999. 车的可用捕获量
题目
在一个 8 x 8 的棋盘上,有一个白色车(rook)。也可能有空方块,白色的象(bishop)和黑色的卒(pawn)。它们分别以字符 “R”,“.”,“B” 和 “p” 给出。大写字符表示白棋,小写字符表示黑棋。
车按国际象棋中的规则移动:它选择四个基本方向中的一个(北,东,西和南),然后朝那个方向移动,直到它选择停止、到达棋盘的边缘或移动到同一方格来捕获该方格上颜色相反的卒。另外,车不能与其他友方(白色)象进入同一个方格。
返回车能够在一次移动中捕获到的卒的数量。
示例 1:
输入:
[
[".",".",".",".",".",".",".","."],
[".",".",".","p",".",".",".","."],
[".",".",".","R",".",".",".","p"],
[".",".",".",".",".",".",".","."],
[".",".",".",".",".",".",".","."],
[".",".",".","p",".",".",".","."],
[".",".",".",".",".",".",".","."],
[".",".",".",".",".",".",".","."]
]
输出:3
解释:在本例中,车能够捕获所有的卒。
示例 2:
输入:
[
[".",".",".",".",".",".",".","."],
[".","p","p","p","p","p",".","."],
[".","p","p","B","p","p",".","."],
[".","p","B","R","B","p",".","."],
[".","p","p","B","p","p",".","."],
[".","p","p","p","p","p",".","."],
[".",".",".",".",".",".",".","."],
[".",".",".",".",".",".",".","."]
]
输出:0
解释:象阻止了车捕获任何卒。
提示:
- board.length == board[i].length == 8
- board[i][j] 可以是 'R','.','B' 或 'p'
- 只有一个格子上存在 board[i][j] == 'R'
解题
- 四种元素,R(车),B(象),p(卒),.(空)

任务要求 -
#1 判断以下各项陈述是否与选段相符,逐项回答“是”或“否”,并原文引用选段中起决定作用的语句。(a)车可以与友方的白色象进入同一个方格。(b)大写字符表示白棋。(c)示例 2 的输出是 3。
#2 请原样复述记录中从包含“Task: Expand Program Files breadcrumb arrow”的那一行到包含“Action: click(220, 697)”的那一行之间的各行,首尾两行都包括在内。

给定记录 -
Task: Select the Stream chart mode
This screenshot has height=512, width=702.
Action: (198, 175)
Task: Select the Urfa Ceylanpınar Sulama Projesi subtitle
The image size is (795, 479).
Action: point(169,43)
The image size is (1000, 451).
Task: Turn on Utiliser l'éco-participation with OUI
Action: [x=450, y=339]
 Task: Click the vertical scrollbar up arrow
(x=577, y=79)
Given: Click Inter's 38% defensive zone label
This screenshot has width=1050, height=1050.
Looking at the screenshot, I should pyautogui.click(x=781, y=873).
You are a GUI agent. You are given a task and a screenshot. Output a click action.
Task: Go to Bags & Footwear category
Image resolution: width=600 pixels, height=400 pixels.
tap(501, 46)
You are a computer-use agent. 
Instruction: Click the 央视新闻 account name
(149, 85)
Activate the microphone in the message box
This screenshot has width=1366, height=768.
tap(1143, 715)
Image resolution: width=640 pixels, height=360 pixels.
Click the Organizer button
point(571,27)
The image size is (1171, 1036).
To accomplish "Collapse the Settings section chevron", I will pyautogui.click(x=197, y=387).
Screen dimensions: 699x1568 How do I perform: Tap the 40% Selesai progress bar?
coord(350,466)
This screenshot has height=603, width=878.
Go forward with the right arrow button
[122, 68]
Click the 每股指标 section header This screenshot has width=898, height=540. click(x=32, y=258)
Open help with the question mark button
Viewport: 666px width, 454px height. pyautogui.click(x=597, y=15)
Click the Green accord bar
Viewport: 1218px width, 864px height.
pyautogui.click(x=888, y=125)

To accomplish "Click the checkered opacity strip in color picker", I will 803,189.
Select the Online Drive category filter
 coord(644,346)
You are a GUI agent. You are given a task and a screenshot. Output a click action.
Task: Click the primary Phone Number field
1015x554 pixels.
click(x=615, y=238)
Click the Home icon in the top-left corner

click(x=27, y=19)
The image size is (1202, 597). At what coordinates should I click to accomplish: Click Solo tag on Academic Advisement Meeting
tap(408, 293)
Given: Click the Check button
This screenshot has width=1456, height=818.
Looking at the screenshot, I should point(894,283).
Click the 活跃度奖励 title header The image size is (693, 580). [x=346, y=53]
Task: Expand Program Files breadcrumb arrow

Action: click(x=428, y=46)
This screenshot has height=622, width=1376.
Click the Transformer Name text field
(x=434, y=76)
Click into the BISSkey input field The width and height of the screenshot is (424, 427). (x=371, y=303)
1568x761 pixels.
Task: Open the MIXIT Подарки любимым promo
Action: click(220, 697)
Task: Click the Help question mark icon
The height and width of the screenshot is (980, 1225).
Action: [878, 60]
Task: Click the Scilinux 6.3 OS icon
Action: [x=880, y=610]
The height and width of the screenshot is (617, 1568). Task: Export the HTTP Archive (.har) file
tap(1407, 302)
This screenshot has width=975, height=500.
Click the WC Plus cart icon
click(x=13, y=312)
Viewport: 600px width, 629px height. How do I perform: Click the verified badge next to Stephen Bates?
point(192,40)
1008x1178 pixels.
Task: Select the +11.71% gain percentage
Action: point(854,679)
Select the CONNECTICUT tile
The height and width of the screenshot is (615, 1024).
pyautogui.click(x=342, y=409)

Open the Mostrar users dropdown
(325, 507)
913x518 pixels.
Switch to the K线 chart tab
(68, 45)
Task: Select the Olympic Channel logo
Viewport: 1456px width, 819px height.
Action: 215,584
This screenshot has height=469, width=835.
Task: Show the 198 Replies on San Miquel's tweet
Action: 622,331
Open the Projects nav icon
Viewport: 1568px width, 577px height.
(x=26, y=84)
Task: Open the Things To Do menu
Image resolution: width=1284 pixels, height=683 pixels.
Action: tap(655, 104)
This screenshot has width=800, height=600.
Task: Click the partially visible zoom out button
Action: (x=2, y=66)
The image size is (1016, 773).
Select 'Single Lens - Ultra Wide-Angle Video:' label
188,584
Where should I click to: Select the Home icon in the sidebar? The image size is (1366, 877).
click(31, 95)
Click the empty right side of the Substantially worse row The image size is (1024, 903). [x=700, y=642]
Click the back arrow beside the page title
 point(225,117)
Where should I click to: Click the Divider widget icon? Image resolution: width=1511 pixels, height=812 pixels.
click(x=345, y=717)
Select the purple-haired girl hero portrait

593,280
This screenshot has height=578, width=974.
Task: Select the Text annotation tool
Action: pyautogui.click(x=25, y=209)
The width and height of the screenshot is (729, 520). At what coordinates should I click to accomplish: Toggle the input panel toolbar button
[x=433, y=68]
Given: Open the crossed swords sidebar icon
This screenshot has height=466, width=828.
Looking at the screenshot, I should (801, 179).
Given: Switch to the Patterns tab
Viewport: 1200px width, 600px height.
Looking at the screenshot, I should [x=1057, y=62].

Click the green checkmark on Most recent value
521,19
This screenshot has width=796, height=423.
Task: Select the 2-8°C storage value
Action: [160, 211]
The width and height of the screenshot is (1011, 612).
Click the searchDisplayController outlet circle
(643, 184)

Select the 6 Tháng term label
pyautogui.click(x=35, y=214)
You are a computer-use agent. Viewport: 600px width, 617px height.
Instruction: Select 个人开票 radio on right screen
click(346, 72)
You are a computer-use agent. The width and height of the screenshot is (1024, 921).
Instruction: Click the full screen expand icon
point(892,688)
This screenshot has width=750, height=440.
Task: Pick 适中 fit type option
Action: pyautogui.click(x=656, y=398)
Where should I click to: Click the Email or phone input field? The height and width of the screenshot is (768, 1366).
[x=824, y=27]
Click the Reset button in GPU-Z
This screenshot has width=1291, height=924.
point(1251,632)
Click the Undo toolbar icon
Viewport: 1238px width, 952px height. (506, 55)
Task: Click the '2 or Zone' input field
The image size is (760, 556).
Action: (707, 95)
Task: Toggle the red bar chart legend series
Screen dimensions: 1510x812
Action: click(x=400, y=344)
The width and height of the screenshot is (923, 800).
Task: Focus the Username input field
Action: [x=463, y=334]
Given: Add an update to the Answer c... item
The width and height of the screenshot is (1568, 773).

参考答案 -
#1
(a)否:“另外,车不能与其他友方(白色)象进入同一个方格。”
(b)是:“大写字符表示白棋,小写字符表示黑棋。”
(c)否:“输出:0”

#2
Task: Expand Program Files breadcrumb arrow

Action: click(x=428, y=46)
This screenshot has height=622, width=1376.
Click the Transformer Name text field
(x=434, y=76)
Click into the BISSkey input field The width and height of the screenshot is (424, 427). (x=371, y=303)
1568x761 pixels.
Task: Open the MIXIT Подарки любимым promo
Action: click(220, 697)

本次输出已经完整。